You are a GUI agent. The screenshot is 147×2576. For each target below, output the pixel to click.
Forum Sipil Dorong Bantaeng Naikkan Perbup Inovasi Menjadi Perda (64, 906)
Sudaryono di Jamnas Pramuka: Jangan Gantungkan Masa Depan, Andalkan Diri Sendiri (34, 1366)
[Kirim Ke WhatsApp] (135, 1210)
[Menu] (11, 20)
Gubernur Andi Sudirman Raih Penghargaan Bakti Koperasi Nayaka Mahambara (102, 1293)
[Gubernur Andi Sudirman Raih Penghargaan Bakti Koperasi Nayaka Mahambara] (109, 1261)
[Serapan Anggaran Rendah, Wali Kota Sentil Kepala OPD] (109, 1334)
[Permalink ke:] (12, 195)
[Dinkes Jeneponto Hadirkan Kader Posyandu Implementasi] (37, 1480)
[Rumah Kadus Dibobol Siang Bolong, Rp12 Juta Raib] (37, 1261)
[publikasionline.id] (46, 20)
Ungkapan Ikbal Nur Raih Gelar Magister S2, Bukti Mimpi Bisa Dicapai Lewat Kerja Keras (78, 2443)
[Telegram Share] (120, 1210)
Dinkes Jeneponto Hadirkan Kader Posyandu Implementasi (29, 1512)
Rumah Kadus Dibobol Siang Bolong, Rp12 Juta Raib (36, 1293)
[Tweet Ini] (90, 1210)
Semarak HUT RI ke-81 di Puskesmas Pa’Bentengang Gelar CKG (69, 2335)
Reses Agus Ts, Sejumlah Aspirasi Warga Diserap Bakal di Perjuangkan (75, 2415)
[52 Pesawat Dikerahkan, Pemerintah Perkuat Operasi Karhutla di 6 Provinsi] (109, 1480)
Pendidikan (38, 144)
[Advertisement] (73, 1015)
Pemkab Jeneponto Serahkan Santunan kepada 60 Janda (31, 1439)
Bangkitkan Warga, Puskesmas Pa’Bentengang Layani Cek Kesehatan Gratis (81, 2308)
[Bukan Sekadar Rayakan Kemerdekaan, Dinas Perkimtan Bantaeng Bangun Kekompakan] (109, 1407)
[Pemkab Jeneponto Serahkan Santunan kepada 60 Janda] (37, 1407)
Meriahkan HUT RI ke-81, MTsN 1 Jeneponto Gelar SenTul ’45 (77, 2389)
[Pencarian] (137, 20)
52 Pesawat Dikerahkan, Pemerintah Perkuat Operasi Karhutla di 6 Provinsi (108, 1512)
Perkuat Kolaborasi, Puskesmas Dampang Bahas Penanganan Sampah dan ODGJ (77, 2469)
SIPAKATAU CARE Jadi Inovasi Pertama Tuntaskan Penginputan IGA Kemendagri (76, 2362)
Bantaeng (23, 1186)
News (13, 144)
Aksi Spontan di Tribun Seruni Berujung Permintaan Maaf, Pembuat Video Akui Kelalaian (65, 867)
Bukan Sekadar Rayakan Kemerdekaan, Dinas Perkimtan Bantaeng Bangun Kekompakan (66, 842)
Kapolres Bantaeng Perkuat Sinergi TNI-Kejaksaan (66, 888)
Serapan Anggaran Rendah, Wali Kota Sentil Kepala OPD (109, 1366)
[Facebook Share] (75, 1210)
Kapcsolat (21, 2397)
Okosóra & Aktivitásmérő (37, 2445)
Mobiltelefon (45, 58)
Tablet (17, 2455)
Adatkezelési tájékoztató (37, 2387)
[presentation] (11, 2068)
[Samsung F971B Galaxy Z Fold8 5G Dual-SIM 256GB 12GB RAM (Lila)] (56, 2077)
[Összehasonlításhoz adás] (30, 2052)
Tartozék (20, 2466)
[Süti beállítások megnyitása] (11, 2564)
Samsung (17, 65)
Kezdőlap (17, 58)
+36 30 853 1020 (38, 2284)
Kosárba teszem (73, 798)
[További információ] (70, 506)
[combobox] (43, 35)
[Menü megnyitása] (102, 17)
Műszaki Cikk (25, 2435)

************

- [What is required]: From the material above, retype precisely the lines between the line holding "Pendidikan (38, 144)" and the line holding "Perkuat Kolaborasi, Puskesmas", inclusive, and nothing beyond them.

- [Response box]:
Pendidikan (38, 144)
[Advertisement] (73, 1015)
Pemkab Jeneponto Serahkan Santunan kepada 60 Janda (31, 1439)
Bangkitkan Warga, Puskesmas Pa’Bentengang Layani Cek Kesehatan Gratis (81, 2308)
[Bukan Sekadar Rayakan Kemerdekaan, Dinas Perkimtan Bantaeng Bangun Kekompakan] (109, 1407)
[Pemkab Jeneponto Serahkan Santunan kepada 60 Janda] (37, 1407)
Meriahkan HUT RI ke-81, MTsN 1 Jeneponto Gelar SenTul ’45 (77, 2389)
[Pencarian] (137, 20)
52 Pesawat Dikerahkan, Pemerintah Perkuat Operasi Karhutla di 6 Provinsi (108, 1512)
Perkuat Kolaborasi, Puskesmas Dampang Bahas Penanganan Sampah dan ODGJ (77, 2469)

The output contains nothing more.